Method: The original motivation was to eliminate missing values of the dataset. Thus, for each WS, we trained an ANN to predict its daily precipitation values using as input records those available from other stations for the same date. Then available for further applications, we applied our suggested rule for identifying the "noise related" neurons, and we assume that those neurons are activated only when some unusual values (or combination of values) are present. If any of the 10 ANN (using each 9 out of 10 WS values as inputs) activates its noisy neurons, we consider such date as candidate to hold an outlier.In the experiment, we seed the dataset with outliers, and applied a detection-correction-and further detection process for each method until the finishing criteria is satisfied. In the process, it is assumed that once a date is selected as candidate, it can be corrected without error, which in the statistical literature is known as the "perfect inspector" hypothesis. Such date cannot be chosen as a candidate again. Under such hipothesis and given a measure of success, both a best and worst method can be defined; López (1997) suggested that any other method can be ranked in between according to a numerical index. The value 0.0 corresponds to the worst method, and the value 1.0 to the best one; larger values are associated with better methods, and the results will be presented according to this index. Success can be measured as the number of outliers still in the dataset, the RMS of the differences between them and the correct values, etc.
The proposed procedure was compared within a Monte Carlo framework with state-of-the-art methods for outlier detection. In order to analyze a new method for outlier location usually two aspects should be considered and reported: a) its ability to detect known errors in a given dataset and b) its requirements in computer resources. For the first aspect there exist a number of widely available and well studied datasets. They are usually very small (few dozens of events) so the methods are expected to discover all the known outliers in a single step. For a large dataset application like this, we found more realistic to discover the errors through a process instead of a single step operation; this will enable an optimization of the human and computational resources involved as well. In an industrial size application it might be more important to find quickly the most significant errors rather than all of the errors, opening room to different measures of success.
Results: After more than 850 realizations, we concluded that our method outperformed the others in more than X per cent of the cases, being X in the range 28 to 99 depending on the measure of success used. This clearly confirms that the noisy neurons have been identified, and that the ANN-based method for outlier detection should be seriously considered.

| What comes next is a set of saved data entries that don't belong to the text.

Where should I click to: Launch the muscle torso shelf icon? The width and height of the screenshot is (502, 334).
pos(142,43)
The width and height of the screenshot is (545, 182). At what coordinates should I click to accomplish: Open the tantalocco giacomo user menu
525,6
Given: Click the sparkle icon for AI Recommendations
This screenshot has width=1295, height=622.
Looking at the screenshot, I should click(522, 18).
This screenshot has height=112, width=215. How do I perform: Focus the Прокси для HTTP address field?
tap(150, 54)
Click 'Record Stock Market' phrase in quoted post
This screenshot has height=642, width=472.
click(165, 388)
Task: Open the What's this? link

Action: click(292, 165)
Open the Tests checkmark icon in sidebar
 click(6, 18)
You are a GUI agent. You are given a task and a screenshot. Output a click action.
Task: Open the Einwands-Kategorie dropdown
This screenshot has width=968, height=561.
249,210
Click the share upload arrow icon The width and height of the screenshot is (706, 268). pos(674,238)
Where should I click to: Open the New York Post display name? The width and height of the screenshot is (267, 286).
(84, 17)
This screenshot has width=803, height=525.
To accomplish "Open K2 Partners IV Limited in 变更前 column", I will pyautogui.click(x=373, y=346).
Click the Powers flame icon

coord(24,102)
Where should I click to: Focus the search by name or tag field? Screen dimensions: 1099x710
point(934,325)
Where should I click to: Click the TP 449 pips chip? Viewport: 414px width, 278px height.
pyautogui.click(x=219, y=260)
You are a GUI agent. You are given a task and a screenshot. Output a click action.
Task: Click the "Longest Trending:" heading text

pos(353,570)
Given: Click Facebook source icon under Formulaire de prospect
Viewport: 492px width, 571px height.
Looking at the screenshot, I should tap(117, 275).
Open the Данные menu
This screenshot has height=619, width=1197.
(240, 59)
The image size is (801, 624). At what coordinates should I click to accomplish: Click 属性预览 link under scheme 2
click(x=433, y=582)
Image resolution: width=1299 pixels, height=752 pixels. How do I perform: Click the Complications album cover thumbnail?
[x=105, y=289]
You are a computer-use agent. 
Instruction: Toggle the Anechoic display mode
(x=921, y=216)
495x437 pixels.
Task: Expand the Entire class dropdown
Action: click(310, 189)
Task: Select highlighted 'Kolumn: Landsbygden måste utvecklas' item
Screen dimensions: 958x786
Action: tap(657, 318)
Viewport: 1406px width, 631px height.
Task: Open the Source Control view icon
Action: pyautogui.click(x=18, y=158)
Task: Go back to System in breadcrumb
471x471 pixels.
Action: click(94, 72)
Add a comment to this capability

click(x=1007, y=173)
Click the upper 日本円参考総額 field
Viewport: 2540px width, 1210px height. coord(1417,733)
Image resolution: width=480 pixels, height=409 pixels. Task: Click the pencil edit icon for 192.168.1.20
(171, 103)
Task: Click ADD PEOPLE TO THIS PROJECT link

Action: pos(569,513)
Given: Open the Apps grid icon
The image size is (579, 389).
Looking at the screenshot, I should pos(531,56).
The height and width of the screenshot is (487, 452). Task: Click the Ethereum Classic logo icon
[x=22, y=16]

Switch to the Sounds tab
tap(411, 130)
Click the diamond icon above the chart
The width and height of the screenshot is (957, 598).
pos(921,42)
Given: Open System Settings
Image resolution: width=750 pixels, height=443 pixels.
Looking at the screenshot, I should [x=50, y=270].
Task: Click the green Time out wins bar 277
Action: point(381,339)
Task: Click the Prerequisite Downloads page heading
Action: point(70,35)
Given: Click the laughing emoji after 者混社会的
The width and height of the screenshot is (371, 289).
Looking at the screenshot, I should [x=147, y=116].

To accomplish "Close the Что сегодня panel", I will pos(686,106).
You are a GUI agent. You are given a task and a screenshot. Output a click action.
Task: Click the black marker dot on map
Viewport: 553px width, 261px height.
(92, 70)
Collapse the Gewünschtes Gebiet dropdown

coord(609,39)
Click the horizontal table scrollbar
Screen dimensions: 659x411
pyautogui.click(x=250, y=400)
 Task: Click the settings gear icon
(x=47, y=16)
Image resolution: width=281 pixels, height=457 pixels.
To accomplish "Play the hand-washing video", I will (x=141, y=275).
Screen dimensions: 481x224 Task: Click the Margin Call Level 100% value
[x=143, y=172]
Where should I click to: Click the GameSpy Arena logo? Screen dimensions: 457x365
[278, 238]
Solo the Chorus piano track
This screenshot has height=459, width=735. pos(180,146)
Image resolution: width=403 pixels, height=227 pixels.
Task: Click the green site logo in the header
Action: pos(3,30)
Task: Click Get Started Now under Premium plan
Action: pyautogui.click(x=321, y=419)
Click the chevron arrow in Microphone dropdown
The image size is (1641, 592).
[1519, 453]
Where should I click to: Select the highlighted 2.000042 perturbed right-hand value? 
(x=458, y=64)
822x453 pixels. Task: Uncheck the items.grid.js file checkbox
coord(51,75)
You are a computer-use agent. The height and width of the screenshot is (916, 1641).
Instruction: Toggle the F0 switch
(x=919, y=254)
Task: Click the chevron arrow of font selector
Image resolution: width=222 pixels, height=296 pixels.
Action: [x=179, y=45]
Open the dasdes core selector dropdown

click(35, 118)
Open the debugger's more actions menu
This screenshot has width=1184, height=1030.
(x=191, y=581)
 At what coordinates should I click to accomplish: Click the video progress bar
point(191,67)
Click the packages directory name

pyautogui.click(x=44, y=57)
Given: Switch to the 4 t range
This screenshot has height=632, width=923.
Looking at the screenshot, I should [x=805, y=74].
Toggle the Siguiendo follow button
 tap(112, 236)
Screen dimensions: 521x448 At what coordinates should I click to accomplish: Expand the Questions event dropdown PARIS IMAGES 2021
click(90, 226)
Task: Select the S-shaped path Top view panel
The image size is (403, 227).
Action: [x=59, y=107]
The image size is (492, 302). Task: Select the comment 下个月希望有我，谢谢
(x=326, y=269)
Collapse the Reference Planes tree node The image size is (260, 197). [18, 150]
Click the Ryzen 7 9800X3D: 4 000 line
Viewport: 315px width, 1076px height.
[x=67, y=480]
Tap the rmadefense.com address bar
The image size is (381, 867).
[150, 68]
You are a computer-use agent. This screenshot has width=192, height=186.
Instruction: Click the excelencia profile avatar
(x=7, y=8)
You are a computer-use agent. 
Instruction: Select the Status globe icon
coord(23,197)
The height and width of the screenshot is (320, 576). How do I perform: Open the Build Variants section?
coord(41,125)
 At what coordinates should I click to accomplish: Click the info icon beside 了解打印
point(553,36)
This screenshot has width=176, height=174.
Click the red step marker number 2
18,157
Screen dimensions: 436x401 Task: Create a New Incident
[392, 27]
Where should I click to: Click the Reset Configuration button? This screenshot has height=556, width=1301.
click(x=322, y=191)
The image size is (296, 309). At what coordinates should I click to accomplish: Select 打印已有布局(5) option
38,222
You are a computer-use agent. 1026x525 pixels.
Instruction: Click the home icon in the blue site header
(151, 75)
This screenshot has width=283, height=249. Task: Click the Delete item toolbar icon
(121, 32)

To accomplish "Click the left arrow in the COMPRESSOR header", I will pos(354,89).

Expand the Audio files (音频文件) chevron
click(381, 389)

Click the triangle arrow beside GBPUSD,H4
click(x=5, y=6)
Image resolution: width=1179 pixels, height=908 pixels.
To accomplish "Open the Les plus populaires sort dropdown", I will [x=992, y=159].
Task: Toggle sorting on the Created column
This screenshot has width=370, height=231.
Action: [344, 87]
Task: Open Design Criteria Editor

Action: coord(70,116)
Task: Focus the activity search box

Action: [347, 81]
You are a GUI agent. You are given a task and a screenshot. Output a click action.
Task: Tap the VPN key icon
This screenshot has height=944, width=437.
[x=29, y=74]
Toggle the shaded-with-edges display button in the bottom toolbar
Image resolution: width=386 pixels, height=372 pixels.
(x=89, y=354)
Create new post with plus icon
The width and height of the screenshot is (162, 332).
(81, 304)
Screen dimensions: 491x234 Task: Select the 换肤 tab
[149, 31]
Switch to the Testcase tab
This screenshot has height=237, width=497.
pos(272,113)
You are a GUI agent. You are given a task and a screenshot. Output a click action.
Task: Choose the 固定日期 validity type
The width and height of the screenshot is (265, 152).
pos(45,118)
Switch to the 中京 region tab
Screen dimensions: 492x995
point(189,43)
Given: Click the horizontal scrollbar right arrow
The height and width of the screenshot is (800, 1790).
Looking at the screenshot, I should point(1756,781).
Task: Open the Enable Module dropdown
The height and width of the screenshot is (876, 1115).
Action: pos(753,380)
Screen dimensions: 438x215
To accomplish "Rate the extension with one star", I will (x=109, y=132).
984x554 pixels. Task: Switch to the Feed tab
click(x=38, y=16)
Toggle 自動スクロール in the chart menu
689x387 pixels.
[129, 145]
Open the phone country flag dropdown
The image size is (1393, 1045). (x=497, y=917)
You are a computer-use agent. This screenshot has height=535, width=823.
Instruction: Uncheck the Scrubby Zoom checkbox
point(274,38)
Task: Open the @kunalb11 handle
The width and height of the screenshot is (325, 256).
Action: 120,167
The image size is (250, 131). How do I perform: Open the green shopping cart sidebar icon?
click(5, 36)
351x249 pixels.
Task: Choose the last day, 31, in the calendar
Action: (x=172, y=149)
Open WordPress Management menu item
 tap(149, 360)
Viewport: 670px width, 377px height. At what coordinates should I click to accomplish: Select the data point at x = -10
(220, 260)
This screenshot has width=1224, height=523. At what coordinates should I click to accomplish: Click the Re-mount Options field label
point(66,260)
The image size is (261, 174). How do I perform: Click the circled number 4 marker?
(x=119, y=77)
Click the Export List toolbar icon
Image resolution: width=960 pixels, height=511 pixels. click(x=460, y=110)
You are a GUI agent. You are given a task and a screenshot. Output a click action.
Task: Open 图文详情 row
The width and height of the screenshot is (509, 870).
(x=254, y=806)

New or breakthrough aspect of work: We found indirect support for the hypothesis about the specialization of the neurons in the ANN. In addition, we proposed and tested a very crude rule for identify them, which successfully compared with state-of-the-art methods widely known in statistics. The use of the ANN as outlier detector does not require further training, and can be easily applied. If the dataset is believed to have errors, further refinements in the training process might include removing dubious values detected by the method, thus improving the quality of the ANN.
Conclusions: Given an ANN trained for other purposes, we were able to classify its neurons as related with noise. If the inputs hold outliers, we assume that its effect are that the noisy neurons produce a substantially higher-than-usual output. After a Monte Carlo experiment designed to test and compare the method, the results show that: a) some evidence confirms the abovementioned assumption about the different roles of the neurons b) our rule for classifying neurons as related with noise seems reliable c) ANN-based outlier detection methods based upon our rule outperformed other well established procedures. ANN are, however, harder to train and this has to be taken into account when comparing with standard outlier detection methods.